Quality initiative related to transitions of care were associated with lower rehospitalization rates, but not with reductions of rehospitalizations as a percentage of hospital discharges, which is the more frequently used measure, a study found.
Researchers examined results of 14 intervention communities and 50 comparison communities from before (2006-2008) and during (2009-2010) implementing the quality initiatives.
Results appeared online Jan. 22 at JAMA.
The researchers found that the 14 intervention communities had an average reduction of 5.70% in rehospitalizations per 1,000 and of 5.74% in hospitalizations per 1,000 for fee-for-service Medicare beneficiaries over the 2-year intervention period. During the same period, the 50 comparison communities had a 2.05% mean reduction in rehospitalizations and a 3.17% mean reduction in hospitalizations.
Researchers noted that rehospitalizations as a percentage of hospital discharges did not change during the study period, with a difference of 0.06% in the intervention communities and -0.16% in the comparison communities.
And editorial summarized this and two other related studies, and noted that hospitalists, emergency physicians and others have long seen patient care become spread among an increasing number of subspecialists.

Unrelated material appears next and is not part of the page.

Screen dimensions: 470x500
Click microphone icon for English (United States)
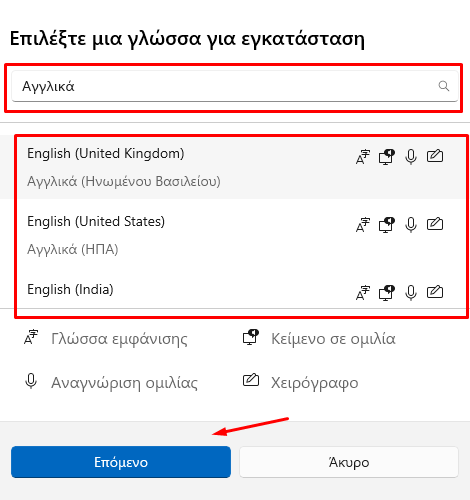coord(411,225)
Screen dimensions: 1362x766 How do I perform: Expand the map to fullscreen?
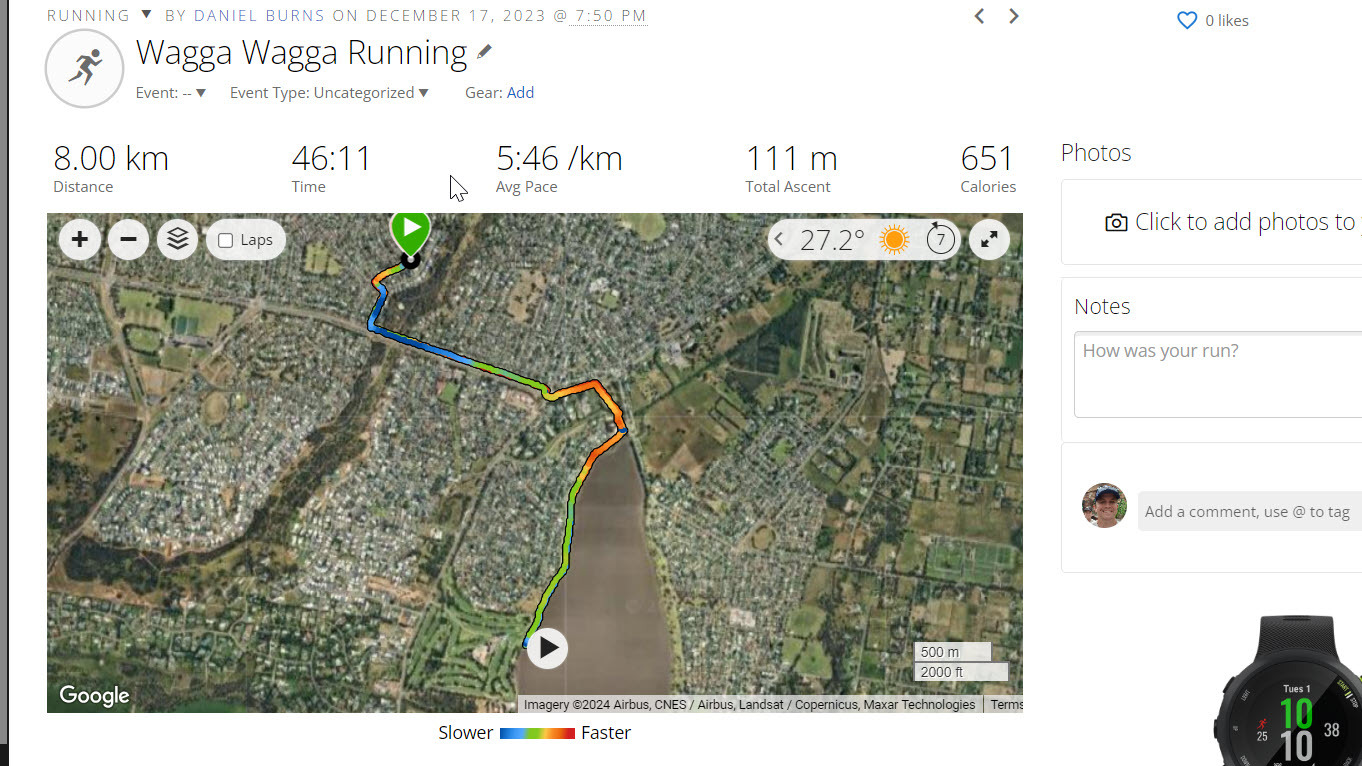(x=988, y=240)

"This has likely been driven, at least in part, by the marked expansion in the number of subspecialists, who now outnumber primary care physicians by about 2 to 1," they wrote. "Medicare beneficiaries and their families must navigate seeing a median [midpoint] of 2 primary care physicians and 5 specialists during a 2-year period, and about one-third change their assigned physician from one year to another. This fragmentation escalates as patients approach the end of their lives with numerous physicians involved in a patient's care."